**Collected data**
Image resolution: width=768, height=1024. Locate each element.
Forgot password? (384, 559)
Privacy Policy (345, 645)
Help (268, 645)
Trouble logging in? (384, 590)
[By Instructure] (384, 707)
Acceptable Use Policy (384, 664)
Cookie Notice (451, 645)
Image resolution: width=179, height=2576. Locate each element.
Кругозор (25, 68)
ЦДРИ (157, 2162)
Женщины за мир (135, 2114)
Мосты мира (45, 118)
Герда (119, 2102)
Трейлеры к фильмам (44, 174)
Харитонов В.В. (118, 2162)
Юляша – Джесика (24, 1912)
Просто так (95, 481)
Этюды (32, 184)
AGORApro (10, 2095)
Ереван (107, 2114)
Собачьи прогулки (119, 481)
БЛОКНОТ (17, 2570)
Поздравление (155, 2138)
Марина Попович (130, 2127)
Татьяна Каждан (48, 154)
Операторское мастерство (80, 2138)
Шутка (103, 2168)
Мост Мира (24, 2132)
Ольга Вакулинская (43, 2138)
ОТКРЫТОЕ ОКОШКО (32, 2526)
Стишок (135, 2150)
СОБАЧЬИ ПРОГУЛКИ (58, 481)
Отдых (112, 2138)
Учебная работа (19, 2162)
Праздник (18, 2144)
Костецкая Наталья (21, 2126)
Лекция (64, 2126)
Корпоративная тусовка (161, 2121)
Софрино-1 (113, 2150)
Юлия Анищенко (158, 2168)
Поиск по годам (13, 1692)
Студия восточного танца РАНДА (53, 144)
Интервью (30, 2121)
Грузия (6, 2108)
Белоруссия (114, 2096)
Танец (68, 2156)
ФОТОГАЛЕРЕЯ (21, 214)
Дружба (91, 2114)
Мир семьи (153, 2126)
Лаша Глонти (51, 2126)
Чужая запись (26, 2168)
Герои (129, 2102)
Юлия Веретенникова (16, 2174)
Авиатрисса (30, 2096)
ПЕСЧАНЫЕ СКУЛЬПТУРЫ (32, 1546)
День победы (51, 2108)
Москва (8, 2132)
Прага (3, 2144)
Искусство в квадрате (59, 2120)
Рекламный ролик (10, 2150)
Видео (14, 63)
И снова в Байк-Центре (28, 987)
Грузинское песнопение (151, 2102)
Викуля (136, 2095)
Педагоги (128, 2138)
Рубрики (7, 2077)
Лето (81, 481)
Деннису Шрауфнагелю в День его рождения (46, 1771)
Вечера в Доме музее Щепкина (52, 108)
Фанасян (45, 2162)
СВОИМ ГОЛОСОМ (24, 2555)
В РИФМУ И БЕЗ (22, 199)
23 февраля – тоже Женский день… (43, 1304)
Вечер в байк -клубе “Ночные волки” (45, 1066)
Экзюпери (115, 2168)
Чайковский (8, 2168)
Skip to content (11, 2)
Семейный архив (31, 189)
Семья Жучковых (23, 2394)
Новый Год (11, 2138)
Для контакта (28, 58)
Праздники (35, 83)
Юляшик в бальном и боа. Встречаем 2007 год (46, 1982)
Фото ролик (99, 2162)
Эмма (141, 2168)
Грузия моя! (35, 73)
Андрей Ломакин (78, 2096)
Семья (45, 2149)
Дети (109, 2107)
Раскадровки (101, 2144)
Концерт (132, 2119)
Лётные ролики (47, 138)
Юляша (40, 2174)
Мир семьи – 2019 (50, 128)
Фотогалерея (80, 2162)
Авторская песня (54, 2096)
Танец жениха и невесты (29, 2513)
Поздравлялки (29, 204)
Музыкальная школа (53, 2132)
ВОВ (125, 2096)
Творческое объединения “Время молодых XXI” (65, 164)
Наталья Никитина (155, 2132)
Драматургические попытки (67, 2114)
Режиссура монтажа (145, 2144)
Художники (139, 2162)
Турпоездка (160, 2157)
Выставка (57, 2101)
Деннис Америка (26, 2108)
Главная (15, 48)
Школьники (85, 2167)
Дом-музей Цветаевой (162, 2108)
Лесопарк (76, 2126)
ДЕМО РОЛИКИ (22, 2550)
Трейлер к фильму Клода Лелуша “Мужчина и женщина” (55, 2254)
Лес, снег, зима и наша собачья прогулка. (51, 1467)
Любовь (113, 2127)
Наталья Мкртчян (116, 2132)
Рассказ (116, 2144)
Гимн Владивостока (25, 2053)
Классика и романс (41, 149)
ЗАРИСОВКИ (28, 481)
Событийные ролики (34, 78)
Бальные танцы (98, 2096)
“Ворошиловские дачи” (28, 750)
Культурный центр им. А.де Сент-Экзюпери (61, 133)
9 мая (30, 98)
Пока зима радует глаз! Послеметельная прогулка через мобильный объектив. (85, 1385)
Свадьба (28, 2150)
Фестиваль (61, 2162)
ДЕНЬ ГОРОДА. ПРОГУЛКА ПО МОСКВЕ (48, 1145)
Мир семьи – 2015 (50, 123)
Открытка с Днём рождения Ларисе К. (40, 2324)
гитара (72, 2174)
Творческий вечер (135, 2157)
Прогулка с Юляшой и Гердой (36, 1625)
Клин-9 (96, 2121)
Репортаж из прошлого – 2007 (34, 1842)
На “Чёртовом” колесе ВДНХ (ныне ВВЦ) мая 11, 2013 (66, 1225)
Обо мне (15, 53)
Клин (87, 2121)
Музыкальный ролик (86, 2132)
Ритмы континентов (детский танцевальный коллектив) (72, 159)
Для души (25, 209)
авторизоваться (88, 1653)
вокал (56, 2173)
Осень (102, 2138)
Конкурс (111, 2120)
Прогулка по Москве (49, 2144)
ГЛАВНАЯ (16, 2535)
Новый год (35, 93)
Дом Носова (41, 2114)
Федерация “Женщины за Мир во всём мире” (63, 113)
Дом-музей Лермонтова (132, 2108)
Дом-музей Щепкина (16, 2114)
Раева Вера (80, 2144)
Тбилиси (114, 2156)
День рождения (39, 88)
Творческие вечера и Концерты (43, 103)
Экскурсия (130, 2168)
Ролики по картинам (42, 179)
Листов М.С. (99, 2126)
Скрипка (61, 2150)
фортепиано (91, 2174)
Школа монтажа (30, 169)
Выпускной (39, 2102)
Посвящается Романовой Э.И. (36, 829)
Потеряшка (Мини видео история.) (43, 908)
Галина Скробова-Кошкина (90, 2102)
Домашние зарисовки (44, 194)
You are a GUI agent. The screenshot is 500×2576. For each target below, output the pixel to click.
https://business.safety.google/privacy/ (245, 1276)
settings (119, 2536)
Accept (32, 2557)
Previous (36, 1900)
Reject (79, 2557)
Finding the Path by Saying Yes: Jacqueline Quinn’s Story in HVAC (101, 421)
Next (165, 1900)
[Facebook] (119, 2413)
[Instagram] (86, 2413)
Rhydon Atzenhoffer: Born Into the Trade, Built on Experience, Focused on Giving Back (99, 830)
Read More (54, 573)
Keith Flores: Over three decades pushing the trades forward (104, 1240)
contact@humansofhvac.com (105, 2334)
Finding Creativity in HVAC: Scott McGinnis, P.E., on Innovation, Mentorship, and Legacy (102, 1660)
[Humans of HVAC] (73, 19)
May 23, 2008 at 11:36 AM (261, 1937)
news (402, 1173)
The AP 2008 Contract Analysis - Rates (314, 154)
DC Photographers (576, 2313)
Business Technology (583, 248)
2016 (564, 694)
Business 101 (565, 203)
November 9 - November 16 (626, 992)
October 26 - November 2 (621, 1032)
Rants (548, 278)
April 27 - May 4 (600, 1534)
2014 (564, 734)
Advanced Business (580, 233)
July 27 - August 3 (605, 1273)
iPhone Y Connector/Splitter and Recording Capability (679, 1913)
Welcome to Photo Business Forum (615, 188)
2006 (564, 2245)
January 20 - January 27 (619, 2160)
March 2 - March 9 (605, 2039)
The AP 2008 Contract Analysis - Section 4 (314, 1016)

**ABOUT THIS EXERCISE**
Please reproduce each entry above exactly as it reads.

**RESULT OF THIS EXERCISE**
Image resolution: width=768, height=1024. Locate each element.
Forgot password? (384, 559)
Privacy Policy (345, 645)
Help (268, 645)
Trouble logging in? (384, 590)
[By Instructure] (384, 707)
Acceptable Use Policy (384, 664)
Cookie Notice (451, 645)
Image resolution: width=179, height=2576. Locate each element.
Кругозор (25, 68)
ЦДРИ (157, 2162)
Женщины за мир (135, 2114)
Мосты мира (45, 118)
Герда (119, 2102)
Трейлеры к фильмам (44, 174)
Харитонов В.В. (118, 2162)
Юляша – Джесика (24, 1912)
Просто так (95, 481)
Этюды (32, 184)
AGORApro (10, 2095)
Ереван (107, 2114)
Собачьи прогулки (119, 481)
БЛОКНОТ (17, 2570)
Поздравление (155, 2138)
Марина Попович (130, 2127)
Татьяна Каждан (48, 154)
Операторское мастерство (80, 2138)
Шутка (103, 2168)
Мост Мира (24, 2132)
Ольга Вакулинская (43, 2138)
ОТКРЫТОЕ ОКОШКО (32, 2526)
Стишок (135, 2150)
СОБАЧЬИ ПРОГУЛКИ (58, 481)
Отдых (112, 2138)
Учебная работа (19, 2162)
Праздник (18, 2144)
Костецкая Наталья (21, 2126)
Лекция (64, 2126)
Корпоративная тусовка (161, 2121)
Софрино-1 (113, 2150)
Юлия Анищенко (158, 2168)
Поиск по годам (13, 1692)
Студия восточного танца РАНДА (53, 144)
Интервью (30, 2121)
Грузия (6, 2108)
Белоруссия (114, 2096)
Танец (68, 2156)
ФОТОГАЛЕРЕЯ (21, 214)
Дружба (91, 2114)
Мир семьи (153, 2126)
Лаша Глонти (51, 2126)
Чужая запись (26, 2168)
Герои (129, 2102)
Юлия Веретенникова (16, 2174)
Авиатрисса (30, 2096)
ПЕСЧАНЫЕ СКУЛЬПТУРЫ (32, 1546)
День победы (51, 2108)
Москва (8, 2132)
Прага (3, 2144)
Искусство в квадрате (59, 2120)
Рекламный ролик (10, 2150)
Видео (14, 63)
И снова в Байк-Центре (28, 987)
Грузинское песнопение (151, 2102)
Викуля (136, 2095)
Педагоги (128, 2138)
Рубрики (7, 2077)
Лето (81, 481)
Деннису Шрауфнагелю в День его рождения (46, 1771)
Вечера в Доме музее Щепкина (52, 108)
Фанасян (45, 2162)
СВОИМ ГОЛОСОМ (24, 2555)
В РИФМУ И БЕЗ (22, 199)
23 февраля – тоже Женский день… (43, 1304)
Вечер в байк -клубе “Ночные волки” (45, 1066)
Экзюпери (115, 2168)
Чайковский (8, 2168)
Skip to content (11, 2)
Семейный архив (31, 189)
Семья Жучковых (23, 2394)
Новый Год (11, 2138)
Для контакта (28, 58)
Праздники (35, 83)
Юляшик в бальном и боа. Встречаем 2007 год (46, 1982)
Фото ролик (99, 2162)
Эмма (141, 2168)
Грузия моя! (35, 73)
Андрей Ломакин (78, 2096)
Семья (45, 2149)
Дети (109, 2107)
Раскадровки (101, 2144)
Концерт (132, 2119)
Лётные ролики (47, 138)
Юляша (40, 2174)
Мир семьи – 2019 (50, 128)
Фотогалерея (80, 2162)
Авторская песня (54, 2096)
Танец жениха и невесты (29, 2513)
Поздравлялки (29, 204)
Музыкальная школа (53, 2132)
ВОВ (125, 2096)
Творческое объединения “Время молодых XXI” (65, 164)
Наталья Никитина (155, 2132)
Драматургические попытки (67, 2114)
Режиссура монтажа (145, 2144)
Художники (139, 2162)
Турпоездка (160, 2157)
Выставка (57, 2101)
Деннис Америка (26, 2108)
Главная (15, 48)
Школьники (85, 2167)
Дом-музей Цветаевой (162, 2108)
Лесопарк (76, 2126)
ДЕМО РОЛИКИ (22, 2550)
Трейлер к фильму Клода Лелуша “Мужчина и женщина” (55, 2254)
Лес, снег, зима и наша собачья прогулка. (51, 1467)
Любовь (113, 2127)
Наталья Мкртчян (116, 2132)
Рассказ (116, 2144)
Гимн Владивостока (25, 2053)
Классика и романс (41, 149)
ЗАРИСОВКИ (28, 481)
Событийные ролики (34, 78)
Бальные танцы (98, 2096)
“Ворошиловские дачи” (28, 750)
Культурный центр им. А.де Сент-Экзюпери (61, 133)
9 мая (30, 98)
Пока зима радует глаз! Послеметельная прогулка через мобильный объектив. (85, 1385)
Свадьба (28, 2150)
Фестиваль (61, 2162)
ДЕНЬ ГОРОДА. ПРОГУЛКА ПО МОСКВЕ (48, 1145)
Мир семьи – 2015 (50, 123)
Открытка с Днём рождения Ларисе К. (40, 2324)
гитара (72, 2174)
Творческий вечер (135, 2157)
Прогулка с Юляшой и Гердой (36, 1625)
Клин-9 (96, 2121)
Репортаж из прошлого – 2007 (34, 1842)
На “Чёртовом” колесе ВДНХ (ныне ВВЦ) мая 11, 2013 (66, 1225)
Обо мне (15, 53)
Клин (87, 2121)
Музыкальный ролик (86, 2132)
Ритмы континентов (детский танцевальный коллектив) (72, 159)
Для души (25, 209)
авторизоваться (88, 1653)
вокал (56, 2173)
Осень (102, 2138)
Конкурс (111, 2120)
Прогулка по Москве (49, 2144)
ГЛАВНАЯ (16, 2535)
Новый год (35, 93)
Дом Носова (41, 2114)
Федерация “Женщины за Мир во всём мире” (63, 113)
Дом-музей Лермонтова (132, 2108)
Дом-музей Щепкина (16, 2114)
Раева Вера (80, 2144)
Тбилиси (114, 2156)
День рождения (39, 88)
Творческие вечера и Концерты (43, 103)
Экскурсия (130, 2168)
Ролики по картинам (42, 179)
Листов М.С. (99, 2126)
Скрипка (61, 2150)
фортепиано (91, 2174)
Школа монтажа (30, 169)
Выпускной (39, 2102)
Посвящается Романовой Э.И. (36, 829)
Потеряшка (Мини видео история.) (43, 908)
Галина Скробова-Кошкина (90, 2102)
Домашние зарисовки (44, 194)
You are a GUI agent. The screenshot is 500×2576. For each target below, output the pixel to click.
https://business.safety.google/privacy/ (245, 1276)
settings (119, 2536)
Accept (32, 2557)
Previous (36, 1900)
Reject (79, 2557)
Finding the Path by Saying Yes: Jacqueline Quinn’s Story in HVAC (101, 421)
Next (165, 1900)
[Facebook] (119, 2413)
[Instagram] (86, 2413)
Rhydon Atzenhoffer: Born Into the Trade, Built on Experience, Focused on Giving Back (99, 830)
Read More (54, 573)
Keith Flores: Over three decades pushing the trades forward (104, 1240)
contact@humansofhvac.com (105, 2334)
Finding Creativity in HVAC: Scott McGinnis, P.E., on Innovation, Mentorship, and Legacy (102, 1660)
[Humans of HVAC] (73, 19)
May 23, 2008 at 11:36 AM (261, 1937)
news (402, 1173)
The AP 2008 Contract Analysis - Rates (314, 154)
DC Photographers (576, 2313)
Business Technology (583, 248)
2016 (564, 694)
Business 101 (565, 203)
November 9 - November 16 (626, 992)
October 26 - November 2 (621, 1032)
Rants (548, 278)
April 27 - May 4 (600, 1534)
2014 (564, 734)
Advanced Business (580, 233)
July 27 - August 3 (605, 1273)
iPhone Y Connector/Splitter and Recording Capability (679, 1913)
Welcome to Photo Business Forum (615, 188)
2006 (564, 2245)
January 20 - January 27 (619, 2160)
March 2 - March 9 (605, 2039)
The AP 2008 Contract Analysis - Section 4 (314, 1016)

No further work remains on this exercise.